Only three months after the birth of the twins, Del found herself again with child. Despite the assistance provided by her mother- and sisters-in-law, Del was disturbed by how quickly the vision of her future had been interrupted and she became convinced that her career was in jeopardy because of her children. Shortly after news of her pregnancy, Del slipped into a depression which lasted just over six months when, after several failed treatments, a prototypical pharmaceutical succeeded in stabilizing her mood. For the next four months, Del was excited over the prospect of a new child, a girl who she intended to name after her great-grandmother. On April 18th, 2364, Del's thirty-sixth birthday, Maera Hypatia Tainer was born, thankfully healthy despite Del's long depression and the bevy of drugs she took in order to end it.
Four months after Maera's birth, Del and her husband decided that three children were enough and both underwent surgical sterilization. For the next ten years, family life was mostly positive: Del was a resident at Cedars-Sinai and Borin a respected Commander in Starfleet. Once again, however, depression reared its head in Vena's life.
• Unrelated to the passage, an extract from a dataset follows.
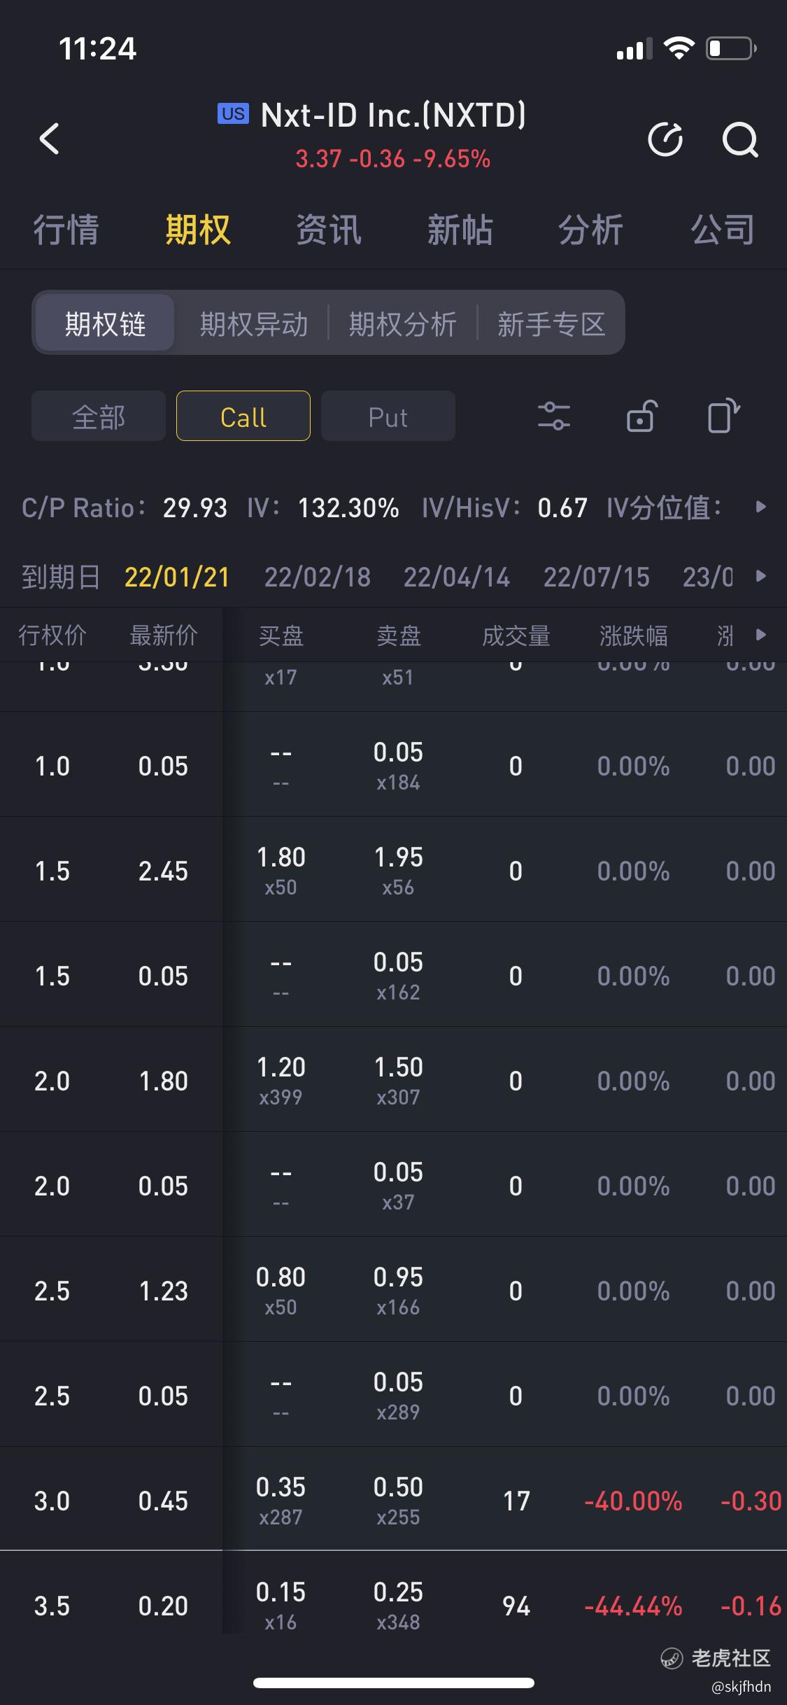Expand more table columns arrow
On July 6th, 2374, Vena's mother died due to complications during cosmetic surgery. Despite the antagonistic relationship Del and her mother had for much of her life, the death of Vena's maternal uncle in March of 2372 changed her mother's perspective on life and family. The two had made amends, and the unexpected death shattered Vena's life, already fragile due to long hours at the hospital and a growing chasm in her relationship with her husband due in large part to long absences from each other's lives. Depression immediately followed the death on a level far worse than it had been during Del's pregnancy more than a decade before.
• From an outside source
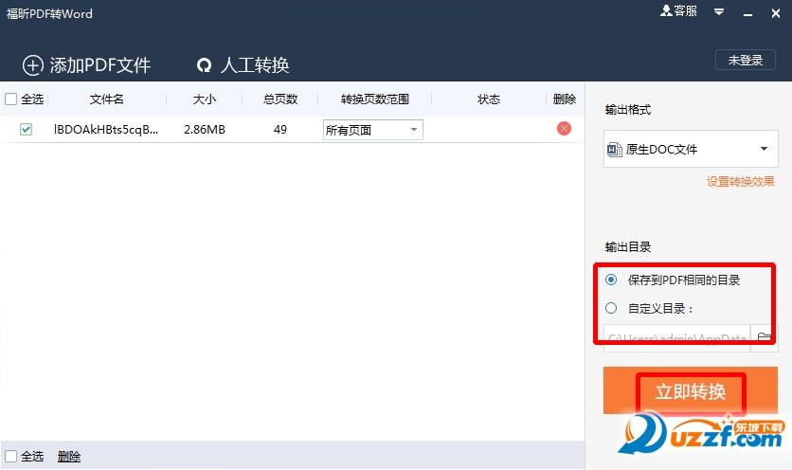Remove the PDF with the red delete icon
Screen dimensions: 792x470
pos(564,129)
For several months, Del attempted to convince her husband to reverse the sterilization they had undergone after Maera's birth, believing that another child would help fill the void left by her mother and, although unsaid at the time, the emotional distance between the couple. Borin would not concede and the arguments that followed over the next year simply sealed the end of their marriage. In November of 2375, Del filed for divorce and left earth, returning to Neresia and living with her father in Delland. She would not see her sons again for five years, her daughter for sixteen and would never see Borin again, who would die aboard the USS Prometheus in 2382.